Manitoba was the only province or territory in Canada that wasn't already covering pre-exposure prophylaxis, commonly known as PrEP, before the government announced Friday that the drug has been added to the provincial formulary.
"It's so overdue," said Rusty Souleymanov, an assistant professor in the faculty of social work at the University of Manitoba. "The fact that we were remaining the only province ... it was really unacceptable."
PrEP reduces the risk of contracting HIV from sex by 99 per cent, according to the Centre for Disease Control.
Souleymanov is director of Village Lab at the U of M and co-authored a report earlier this year called The Manitoba Two-Spirit, Gay, Bisexual, and Queer Men's Health Study.
One of the recommendations from that report was that the Manitoba government cover PrEP for 2SGBQ+ men.

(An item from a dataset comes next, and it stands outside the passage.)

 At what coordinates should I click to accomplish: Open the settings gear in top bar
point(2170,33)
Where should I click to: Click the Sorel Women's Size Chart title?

Souleymanov and others surveyed 365 Manitobans from those communities. One of the largest barriers to getting PrEP was cost: about 59 per cent of respondents said they couldn't afford it.
Without provincial funding or private insurance, the drug runs between $200 and $300 a month. Some anti-retroviral drugs used to treat HIV are covered and cost over $1,000 a month.
Other barriers also surfaced in the research.
Over 80 per cent reported a clear understanding of what PrEP is. That wasn't a huge surprise because gay and bisexual men have been "bombarded with info on HIV prevention," said Souleymanov.
But roughly 20 per cent didn't know much or anything about the drug. That's an issue, because gay and bisexual men, as well as Indigenous people and some other communities of colour, are over represented in the HIV epidemic, said Souleymanov.
"Now that PrEP is covered, that doesn't mean that the fight is over," he said. "We still have work remaining to do in terms of improving knowledge."
Some of those efforts to improve knowledge will have to be targeted at health-care professionals.
More than two-thirds of respondents experienced some form of discrimination in health-care settings in the previous two years.